Nouvelles

Puits de pétrole et de gaz abandonnés : risques pour l’environnement et vocations possibles

Vers une gestion encadrée de millions de puits inactifs
A pressure valve on an old rusty oil rig
Publié: 20 June 2023

Des chercheuses de l’Université McGill sont à la tête d’une équipe internationale dont l’objectif est de définir un cadre qui aidera les décideurs politiques, aux États-Unis et ailleurs dans le monde, à déterminer les stratégies à privilégier pour la fermeture définitive des puits de pétrole et de gaz abandonnés.

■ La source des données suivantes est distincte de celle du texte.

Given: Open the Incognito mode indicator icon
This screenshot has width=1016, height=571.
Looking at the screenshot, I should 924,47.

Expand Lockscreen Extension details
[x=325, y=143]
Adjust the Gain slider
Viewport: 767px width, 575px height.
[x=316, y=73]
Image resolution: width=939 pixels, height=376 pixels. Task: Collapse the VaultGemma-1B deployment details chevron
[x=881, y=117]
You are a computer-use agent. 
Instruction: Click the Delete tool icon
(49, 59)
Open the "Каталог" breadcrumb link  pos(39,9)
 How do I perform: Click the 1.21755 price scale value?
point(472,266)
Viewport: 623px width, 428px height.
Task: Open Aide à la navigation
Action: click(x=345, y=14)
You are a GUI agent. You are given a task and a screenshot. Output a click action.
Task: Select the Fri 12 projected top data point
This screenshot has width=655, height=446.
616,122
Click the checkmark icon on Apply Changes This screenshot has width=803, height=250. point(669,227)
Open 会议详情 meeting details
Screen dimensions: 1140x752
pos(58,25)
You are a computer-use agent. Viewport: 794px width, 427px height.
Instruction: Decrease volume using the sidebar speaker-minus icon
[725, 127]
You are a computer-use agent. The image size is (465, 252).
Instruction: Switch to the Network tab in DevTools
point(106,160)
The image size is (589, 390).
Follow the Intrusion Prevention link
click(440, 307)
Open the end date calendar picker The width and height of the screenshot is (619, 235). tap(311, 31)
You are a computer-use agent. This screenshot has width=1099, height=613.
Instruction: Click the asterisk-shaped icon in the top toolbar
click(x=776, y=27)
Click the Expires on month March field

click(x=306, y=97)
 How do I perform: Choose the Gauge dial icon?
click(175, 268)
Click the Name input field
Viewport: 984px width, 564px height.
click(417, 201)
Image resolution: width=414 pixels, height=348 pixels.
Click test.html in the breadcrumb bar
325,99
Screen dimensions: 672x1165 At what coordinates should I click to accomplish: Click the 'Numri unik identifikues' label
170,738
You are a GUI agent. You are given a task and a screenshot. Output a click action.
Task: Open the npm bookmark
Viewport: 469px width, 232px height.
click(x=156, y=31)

Ces puits inactifs posent un risque environnemental puisqu’ils sont susceptibles de contaminer les sources d’eau, de détériorer les écosystèmes et d’émettre du méthane et d’autres polluants atmosphériques nocifs.  Cependant, si on les scellait, ils pourraient servir à divers usages bénéfiques pour l’environnement, comme le stockage souterrain de dioxyde de carbone et d’hydrogène ou la production d’énergie géothermique.

Un tableau incomplet et une enveloppe insuffisante

Il existe des centaines de milliers de puits pétroliers et gaziers orphelins aux États-Unis, au moins 400,000 au Canada, et des dizaines de millions dans le monde. Comme les anciens propriétaires de ces puits sont introuvables ou ne sont pas en mesure de les nettoyer, la responsabilité du colmatage revient généralement aux gouvernements, qui manquent parfois d’information pour agir efficacement.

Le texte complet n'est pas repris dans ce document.